Task goal
Reproduce exactly the lines that run from the start of the records below to the line with "Task: Select the blue", inclusive.

· · · · · · ·

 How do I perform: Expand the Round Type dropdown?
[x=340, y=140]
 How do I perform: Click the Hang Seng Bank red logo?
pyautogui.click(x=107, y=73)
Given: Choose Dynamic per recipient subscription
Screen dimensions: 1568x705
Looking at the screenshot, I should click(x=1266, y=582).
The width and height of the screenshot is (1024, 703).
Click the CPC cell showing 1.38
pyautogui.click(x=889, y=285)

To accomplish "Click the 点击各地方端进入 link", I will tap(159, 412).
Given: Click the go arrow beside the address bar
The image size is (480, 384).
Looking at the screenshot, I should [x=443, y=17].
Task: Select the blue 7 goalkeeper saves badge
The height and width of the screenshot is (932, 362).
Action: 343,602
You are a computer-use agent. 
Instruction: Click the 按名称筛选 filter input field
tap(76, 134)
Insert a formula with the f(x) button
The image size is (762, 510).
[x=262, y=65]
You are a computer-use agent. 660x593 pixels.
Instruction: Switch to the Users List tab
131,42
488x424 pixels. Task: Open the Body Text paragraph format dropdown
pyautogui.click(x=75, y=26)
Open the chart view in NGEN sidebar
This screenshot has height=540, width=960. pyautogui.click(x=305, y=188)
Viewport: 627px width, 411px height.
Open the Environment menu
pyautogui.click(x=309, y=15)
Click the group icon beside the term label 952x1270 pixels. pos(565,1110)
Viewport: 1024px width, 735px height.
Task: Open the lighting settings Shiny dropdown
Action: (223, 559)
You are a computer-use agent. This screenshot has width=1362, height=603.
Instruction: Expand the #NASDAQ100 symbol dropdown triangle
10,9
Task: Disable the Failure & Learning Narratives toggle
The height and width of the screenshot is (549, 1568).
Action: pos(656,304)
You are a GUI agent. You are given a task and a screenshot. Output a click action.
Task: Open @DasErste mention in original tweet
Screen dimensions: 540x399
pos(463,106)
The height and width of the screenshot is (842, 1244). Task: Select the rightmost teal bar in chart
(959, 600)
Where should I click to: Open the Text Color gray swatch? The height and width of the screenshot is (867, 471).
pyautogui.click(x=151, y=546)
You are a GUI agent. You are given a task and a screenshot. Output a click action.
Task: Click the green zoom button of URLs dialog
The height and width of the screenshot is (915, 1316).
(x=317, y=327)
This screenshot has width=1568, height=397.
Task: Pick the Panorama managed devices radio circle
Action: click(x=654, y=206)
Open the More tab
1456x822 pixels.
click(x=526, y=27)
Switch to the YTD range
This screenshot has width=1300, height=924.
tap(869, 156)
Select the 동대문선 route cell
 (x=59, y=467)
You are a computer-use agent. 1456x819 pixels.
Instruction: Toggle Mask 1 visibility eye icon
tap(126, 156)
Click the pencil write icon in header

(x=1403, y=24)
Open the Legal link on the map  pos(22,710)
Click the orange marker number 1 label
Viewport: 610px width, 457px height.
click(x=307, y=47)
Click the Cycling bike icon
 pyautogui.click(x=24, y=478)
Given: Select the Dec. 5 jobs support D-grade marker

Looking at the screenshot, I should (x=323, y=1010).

· · · · · · ·

Task response
 How do I perform: Expand the Round Type dropdown?
[x=340, y=140]
 How do I perform: Click the Hang Seng Bank red logo?
pyautogui.click(x=107, y=73)
Given: Choose Dynamic per recipient subscription
Screen dimensions: 1568x705
Looking at the screenshot, I should click(x=1266, y=582).
The width and height of the screenshot is (1024, 703).
Click the CPC cell showing 1.38
pyautogui.click(x=889, y=285)

To accomplish "Click the 点击各地方端进入 link", I will tap(159, 412).
Given: Click the go arrow beside the address bar
The image size is (480, 384).
Looking at the screenshot, I should [x=443, y=17].
Task: Select the blue 7 goalkeeper saves badge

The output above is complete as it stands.